Landlocked

£9.95

Landlocked was a winner in the 2015/16 Poetry Business Book and Pamphlet Competition, judged by Billy Collins. 

John Eppel was raised in Zimbabwe, where he still lives, teaching English at Christian Brothers College in Bulawayo. His first novel, D G G Berry’s The Great North Road, won the M-Net prize and was listed in the Weekly Mail & Guardian as one of the best 20 South African books in English published between 1948 and 1994. His second, Hatchings, was chosen by the Times Literary Supplement as one of the most significant books to have come out of Africa. His other novels are The Giraffe Man, The Curse of the Ripe Tomato, The Holy Innocents, Absent: The English Teacher and Traffickings.

John’s poetry collections include Spoils of War, which won the Ingrid Jonker prize, Sonata for Matabeleland, Selected Poems: 1965 – 1995, and Songs My Country Taught Me.

His short stories and poems have appeared in many anthologies, journals and websites, including six poems in the Penguin Anthology of South African Poetry. His poem, ‘Jasmine’ was chosen as ‘Poem of the Week’ in the Guardian; and ‘Vendor and Child’ was chosen by New Internationalist for Fire in the Soul, the best 100 human rights poems from across the world over the last 100 years.
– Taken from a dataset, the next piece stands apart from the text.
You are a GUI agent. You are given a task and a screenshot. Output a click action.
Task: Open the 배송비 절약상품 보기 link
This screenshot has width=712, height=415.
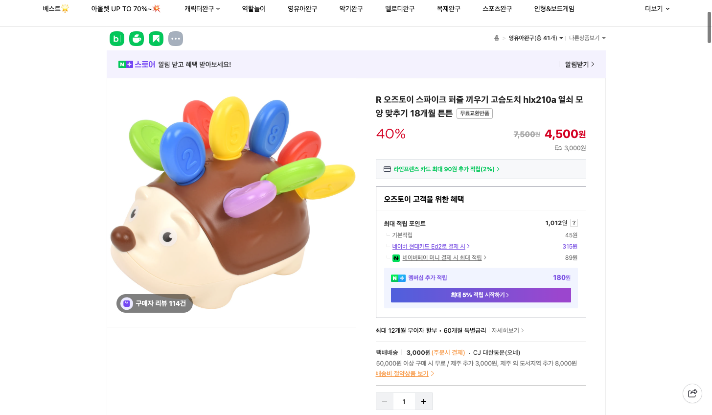[402, 373]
In stock (can be backordered)

Description

John Eppel’s primary school teachers in colonial Rhodesia were British expats who instilled in him a love of Gregorian poetry, which was nothing if not lyrical. His early poems imitated them in form as well as content. Only later, when he became politically aware, did he introduce an ironical tone to his poems. The content became mostly African and the form became exaggeratedly European, to the point of becoming parodic. In this way he manages to simultaneously claim a connection to the land and to mock that connection, to place himself in that fertile seam of being neither African nor European. He used to despair of this limbo, but now he celebrates it.